Un parent violent ou menaçant pourra entraîner le changement d'école de son enfant - Crédit Zinfos974 - Société


Un décret publié mercredi 29 juillet au Journal officiel autorise l'administration à réaffecter un élève dans un autre établissement scolaire lorsque le comportement d'un parent ou d'un membre de sa famille compromet gravement le fonctionnement de l'école ou la sécurité de la communauté éducative.

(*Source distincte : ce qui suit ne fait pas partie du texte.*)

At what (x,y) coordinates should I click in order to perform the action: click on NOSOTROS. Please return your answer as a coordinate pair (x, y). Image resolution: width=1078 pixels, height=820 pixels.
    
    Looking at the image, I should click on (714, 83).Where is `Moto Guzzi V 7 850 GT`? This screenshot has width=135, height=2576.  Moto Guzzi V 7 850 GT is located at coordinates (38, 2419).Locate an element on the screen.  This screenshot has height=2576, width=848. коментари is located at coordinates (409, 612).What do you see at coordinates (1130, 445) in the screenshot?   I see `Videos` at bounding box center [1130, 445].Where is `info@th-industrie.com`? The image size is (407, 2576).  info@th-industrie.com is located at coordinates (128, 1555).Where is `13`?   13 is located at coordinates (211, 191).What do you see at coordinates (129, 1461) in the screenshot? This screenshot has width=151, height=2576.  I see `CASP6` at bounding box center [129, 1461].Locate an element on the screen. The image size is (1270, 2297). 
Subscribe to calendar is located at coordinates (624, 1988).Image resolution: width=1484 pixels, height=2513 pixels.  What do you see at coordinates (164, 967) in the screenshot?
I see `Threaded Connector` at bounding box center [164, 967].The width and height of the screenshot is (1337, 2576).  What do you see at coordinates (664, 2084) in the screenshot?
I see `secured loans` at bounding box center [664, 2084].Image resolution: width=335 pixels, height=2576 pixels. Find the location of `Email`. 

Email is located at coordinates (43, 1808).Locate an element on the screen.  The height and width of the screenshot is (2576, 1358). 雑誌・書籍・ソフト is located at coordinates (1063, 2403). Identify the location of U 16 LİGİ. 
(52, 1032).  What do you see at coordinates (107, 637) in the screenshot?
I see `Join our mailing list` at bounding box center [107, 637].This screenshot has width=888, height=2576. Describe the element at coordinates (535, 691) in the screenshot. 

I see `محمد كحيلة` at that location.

Le texte s'applique aux écoles primaires, aux collèges et aux lycées. Il vise les situations où l'attitude d'un proche, en lien avec la scolarité de l'enfant, représente un risque avéré pour la santé ou la sécurité d'un enseignant, d'un personnel ou d'un autre membre de l'établissement.

La procédure varie selon le niveau scolaire. Dans le primaire, le directeur d'école doit saisir le directeur académique des services de l'Éducation nationale (Dasen), qui peut alors demander au maire de radier l'élève et de l'inscrire dans une autre école de la commune. Pour les collèges et lycées, le Dasen prononce directement la nouvelle affectation, après avoir entendu la famille. Le décret prévoit un accompagnement pédagogique, éducatif et social renforcé pour l'élève concerné jusqu'à la fin de l'année scolaire.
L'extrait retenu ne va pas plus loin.